This is the third in the series of four articles published by J.R. Guillent Pérez—who graduated with a degree in philosophy when he was living in Paris in the early 1950s and was a member of Los Disidentes—as part of the debate prompted by the article “El Arte Latinoamericano: un falso apocalipsis.” This was, of course, the essay by Marta Traba, the Argentinean art critic who lived in Caracas, which appeared on May 2 in the Papel Literario supplement of El Nacional, the Caracas newspaper. This debate dragged on until September, with dueling articles appearing in this Sunday supplement and in the Revista Nacional de Cultura. As a result, Traba was invited to give three lectures at the Museo de Bellas Artes de Caracas, the controversy was featured on radio and television programs, and there was a final debate held at the Ateneo in Caracas. In addition to Guillent Pérez and Traba, the other main participants in the debate were the painters Alirio Rodríguez and Alejandro Otero, the critics Roberto Guevara and Perán Erminy, and Ludovico Silva, who had also trained as a philosopher.
Drawing on his philosophical education, Guillent Pérez takes great pains to show that Traba’s negative spin on the idea of “apocalypse” is invalid; he states that, on the contrary, it would be more appropriate to speak of “nihilism” in a positive sense. The author attempts to analyze the concept of nihilism as a philosophical truth rather than as a simple, metaphorical concept, as Traba does. Guillent Pérez sees nihilism as state of individual and collective consciousness that, from its annihilated nothing, “calls for salvation” (Martin Heidegger). That redemption, therefore, appeals to neither chaos nor depersonalization.
It should be noted that this relaxed article is in sharp contrast to the provocative tone of Traba’s essay and to the general mood of the debate. On the other hand, it is not strictly a critical text on art, since it is written more in the style of an academic philosophy lecture. It is expressed in the voice of a professor who stands far about the average reader who must be trained and led along the path of “truth.”

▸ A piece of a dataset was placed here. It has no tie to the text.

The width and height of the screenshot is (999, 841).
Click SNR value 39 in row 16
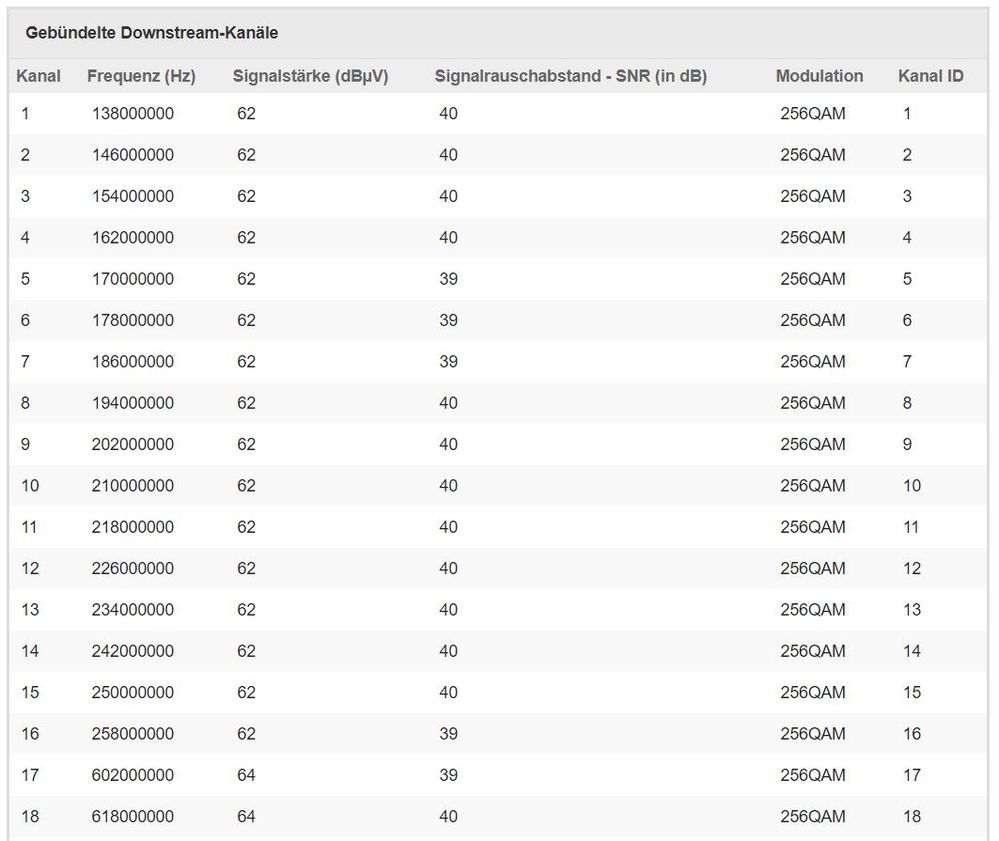point(449,734)
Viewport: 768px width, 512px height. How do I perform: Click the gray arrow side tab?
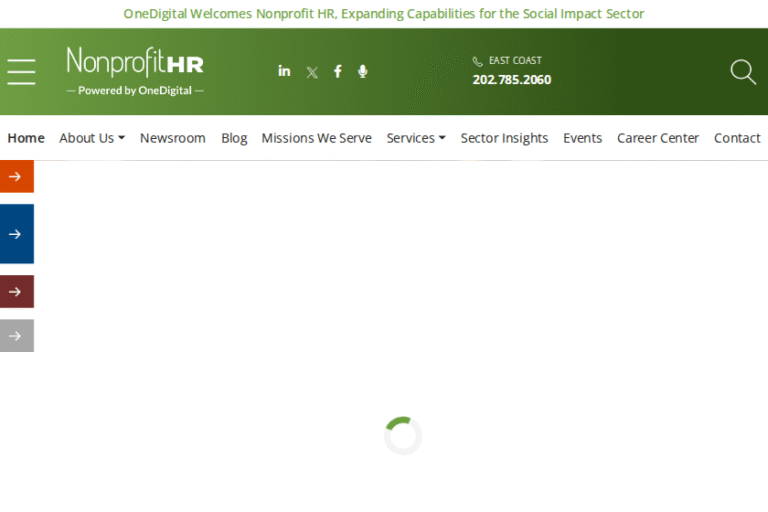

The articles that appeared in the Papel Literario supplement of El Nacional newspaper were assembled into the Colección Delta Solar as Modernidad y postmodernidad. Espacios y tiempos dentro del arte latinoamericano (Caracas: Museo Alejandro Otero, 2000). A selection of the articles that appeared in the Revista Nacional de Cultura was published in Roldán Esteva-Grillet’s (Compiler) Fuentes documentales y críticas de las artes plásticas venezolanas. Siglos XIX y XX (Caracas, CDCH/UCV, Vol. II, 2001).
For additional information, see the two earlier articles by Guillent Pérez entitled “El falso apocalipsis del arte latinoamericano” [doc. no. 799219] and “América y el nihilismo: Respuesta a Marta Traba” [doc. no. 799193].